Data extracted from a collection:
--------------------------------

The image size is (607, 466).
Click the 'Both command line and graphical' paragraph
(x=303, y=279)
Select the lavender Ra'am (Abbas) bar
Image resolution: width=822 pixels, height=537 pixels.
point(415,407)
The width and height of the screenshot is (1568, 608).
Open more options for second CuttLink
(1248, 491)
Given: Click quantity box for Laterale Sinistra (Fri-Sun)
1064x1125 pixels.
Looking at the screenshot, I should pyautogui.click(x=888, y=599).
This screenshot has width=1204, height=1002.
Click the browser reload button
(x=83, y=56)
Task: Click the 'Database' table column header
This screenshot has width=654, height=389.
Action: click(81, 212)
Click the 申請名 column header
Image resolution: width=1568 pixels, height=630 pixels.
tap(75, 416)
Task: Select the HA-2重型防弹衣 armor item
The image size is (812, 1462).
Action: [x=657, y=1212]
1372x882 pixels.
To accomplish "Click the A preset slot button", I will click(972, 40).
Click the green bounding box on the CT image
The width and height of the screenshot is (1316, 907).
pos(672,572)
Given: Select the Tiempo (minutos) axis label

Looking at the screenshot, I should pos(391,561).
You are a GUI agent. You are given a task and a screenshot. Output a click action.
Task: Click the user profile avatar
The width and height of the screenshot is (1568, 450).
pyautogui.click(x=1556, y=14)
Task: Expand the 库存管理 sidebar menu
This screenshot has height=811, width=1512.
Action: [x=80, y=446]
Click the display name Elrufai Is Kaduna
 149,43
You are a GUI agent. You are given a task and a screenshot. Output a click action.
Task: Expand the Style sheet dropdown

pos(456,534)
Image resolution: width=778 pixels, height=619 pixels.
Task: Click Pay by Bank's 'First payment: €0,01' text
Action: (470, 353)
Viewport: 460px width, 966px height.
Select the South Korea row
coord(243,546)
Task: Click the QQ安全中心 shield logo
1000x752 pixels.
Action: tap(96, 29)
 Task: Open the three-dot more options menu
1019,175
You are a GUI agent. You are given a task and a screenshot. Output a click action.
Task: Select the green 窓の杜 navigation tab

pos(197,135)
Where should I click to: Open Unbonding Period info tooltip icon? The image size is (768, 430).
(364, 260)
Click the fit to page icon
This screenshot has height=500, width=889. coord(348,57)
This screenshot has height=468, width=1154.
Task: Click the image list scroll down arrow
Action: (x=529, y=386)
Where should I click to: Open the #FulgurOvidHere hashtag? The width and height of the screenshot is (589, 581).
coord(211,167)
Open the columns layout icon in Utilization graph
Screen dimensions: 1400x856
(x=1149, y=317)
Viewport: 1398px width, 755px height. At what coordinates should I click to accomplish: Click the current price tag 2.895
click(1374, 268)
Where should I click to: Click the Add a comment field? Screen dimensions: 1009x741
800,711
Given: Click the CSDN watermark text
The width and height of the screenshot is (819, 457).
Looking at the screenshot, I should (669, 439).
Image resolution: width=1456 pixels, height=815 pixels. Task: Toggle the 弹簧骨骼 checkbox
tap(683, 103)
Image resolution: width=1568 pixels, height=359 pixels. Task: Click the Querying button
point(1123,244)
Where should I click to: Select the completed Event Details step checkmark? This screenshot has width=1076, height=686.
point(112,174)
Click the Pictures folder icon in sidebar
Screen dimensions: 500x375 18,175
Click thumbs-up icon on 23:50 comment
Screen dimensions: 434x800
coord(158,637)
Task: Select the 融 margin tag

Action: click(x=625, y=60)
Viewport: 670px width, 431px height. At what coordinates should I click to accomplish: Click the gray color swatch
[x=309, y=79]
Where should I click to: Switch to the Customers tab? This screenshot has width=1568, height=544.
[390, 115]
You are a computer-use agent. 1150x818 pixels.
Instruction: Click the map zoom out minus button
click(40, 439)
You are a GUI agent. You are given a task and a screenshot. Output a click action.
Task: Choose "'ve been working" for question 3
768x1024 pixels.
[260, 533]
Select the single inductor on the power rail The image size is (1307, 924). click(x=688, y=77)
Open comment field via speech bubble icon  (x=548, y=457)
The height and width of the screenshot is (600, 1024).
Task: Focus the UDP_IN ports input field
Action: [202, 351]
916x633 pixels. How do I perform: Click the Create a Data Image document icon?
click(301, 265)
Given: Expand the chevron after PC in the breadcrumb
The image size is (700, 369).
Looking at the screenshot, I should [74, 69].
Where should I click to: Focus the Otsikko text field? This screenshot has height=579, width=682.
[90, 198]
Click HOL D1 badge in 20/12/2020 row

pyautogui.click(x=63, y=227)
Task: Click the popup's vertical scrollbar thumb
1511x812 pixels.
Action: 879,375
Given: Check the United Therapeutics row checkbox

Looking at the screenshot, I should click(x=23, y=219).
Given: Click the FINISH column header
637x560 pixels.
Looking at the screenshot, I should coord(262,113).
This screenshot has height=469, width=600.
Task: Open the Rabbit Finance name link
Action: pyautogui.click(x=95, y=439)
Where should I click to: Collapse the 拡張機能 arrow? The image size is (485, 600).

--------------------------------

- [Description of the task]
Could you transcribe every entry exactly, without altering anything?

- [Task result]
The image size is (607, 466).
Click the 'Both command line and graphical' paragraph
(x=303, y=279)
Select the lavender Ra'am (Abbas) bar
Image resolution: width=822 pixels, height=537 pixels.
point(415,407)
The width and height of the screenshot is (1568, 608).
Open more options for second CuttLink
(1248, 491)
Given: Click quantity box for Laterale Sinistra (Fri-Sun)
1064x1125 pixels.
Looking at the screenshot, I should pyautogui.click(x=888, y=599).
This screenshot has width=1204, height=1002.
Click the browser reload button
(x=83, y=56)
Task: Click the 'Database' table column header
This screenshot has width=654, height=389.
Action: click(81, 212)
Click the 申請名 column header
Image resolution: width=1568 pixels, height=630 pixels.
tap(75, 416)
Task: Select the HA-2重型防弹衣 armor item
The image size is (812, 1462).
Action: [x=657, y=1212]
1372x882 pixels.
To accomplish "Click the A preset slot button", I will click(972, 40).
Click the green bounding box on the CT image
The width and height of the screenshot is (1316, 907).
pos(672,572)
Given: Select the Tiempo (minutos) axis label

Looking at the screenshot, I should pos(391,561).
You are a GUI agent. You are given a task and a screenshot. Output a click action.
Task: Click the user profile avatar
The width and height of the screenshot is (1568, 450).
pyautogui.click(x=1556, y=14)
Task: Expand the 库存管理 sidebar menu
This screenshot has height=811, width=1512.
Action: [x=80, y=446]
Click the display name Elrufai Is Kaduna
 149,43
You are a GUI agent. You are given a task and a screenshot. Output a click action.
Task: Expand the Style sheet dropdown

pos(456,534)
Image resolution: width=778 pixels, height=619 pixels.
Task: Click Pay by Bank's 'First payment: €0,01' text
Action: (470, 353)
Viewport: 460px width, 966px height.
Select the South Korea row
coord(243,546)
Task: Click the QQ安全中心 shield logo
1000x752 pixels.
Action: tap(96, 29)
 Task: Open the three-dot more options menu
1019,175
You are a GUI agent. You are given a task and a screenshot. Output a click action.
Task: Select the green 窓の杜 navigation tab

pos(197,135)
Where should I click to: Open Unbonding Period info tooltip icon? The image size is (768, 430).
(364, 260)
Click the fit to page icon
This screenshot has height=500, width=889. coord(348,57)
This screenshot has height=468, width=1154.
Task: Click the image list scroll down arrow
Action: (x=529, y=386)
Where should I click to: Open the #FulgurOvidHere hashtag? The width and height of the screenshot is (589, 581).
coord(211,167)
Open the columns layout icon in Utilization graph
Screen dimensions: 1400x856
(x=1149, y=317)
Viewport: 1398px width, 755px height. At what coordinates should I click to accomplish: Click the current price tag 2.895
click(1374, 268)
Where should I click to: Click the Add a comment field? Screen dimensions: 1009x741
800,711
Given: Click the CSDN watermark text
The width and height of the screenshot is (819, 457).
Looking at the screenshot, I should (669, 439).
Image resolution: width=1456 pixels, height=815 pixels. Task: Toggle the 弹簧骨骼 checkbox
tap(683, 103)
Image resolution: width=1568 pixels, height=359 pixels. Task: Click the Querying button
point(1123,244)
Where should I click to: Select the completed Event Details step checkmark? This screenshot has width=1076, height=686.
point(112,174)
Click the Pictures folder icon in sidebar
Screen dimensions: 500x375 18,175
Click thumbs-up icon on 23:50 comment
Screen dimensions: 434x800
coord(158,637)
Task: Select the 融 margin tag

Action: click(x=625, y=60)
Viewport: 670px width, 431px height. At what coordinates should I click to accomplish: Click the gray color swatch
[x=309, y=79]
Where should I click to: Switch to the Customers tab? This screenshot has width=1568, height=544.
[390, 115]
You are a computer-use agent. 1150x818 pixels.
Instruction: Click the map zoom out minus button
click(40, 439)
You are a GUI agent. You are given a task and a screenshot. Output a click action.
Task: Choose "'ve been working" for question 3
768x1024 pixels.
[260, 533]
Select the single inductor on the power rail The image size is (1307, 924). click(x=688, y=77)
Open comment field via speech bubble icon  (x=548, y=457)
The height and width of the screenshot is (600, 1024).
Task: Focus the UDP_IN ports input field
Action: [202, 351]
916x633 pixels. How do I perform: Click the Create a Data Image document icon?
click(301, 265)
Given: Expand the chevron after PC in the breadcrumb
The image size is (700, 369).
Looking at the screenshot, I should [74, 69].
Where should I click to: Focus the Otsikko text field? This screenshot has height=579, width=682.
[90, 198]
Click HOL D1 badge in 20/12/2020 row

pyautogui.click(x=63, y=227)
Task: Click the popup's vertical scrollbar thumb
1511x812 pixels.
Action: 879,375
Given: Check the United Therapeutics row checkbox

Looking at the screenshot, I should click(x=23, y=219).
Given: Click the FINISH column header
637x560 pixels.
Looking at the screenshot, I should coord(262,113).
This screenshot has height=469, width=600.
Task: Open the Rabbit Finance name link
Action: pyautogui.click(x=95, y=439)
Where should I click to: Collapse the 拡張機能 arrow? The image size is (485, 600).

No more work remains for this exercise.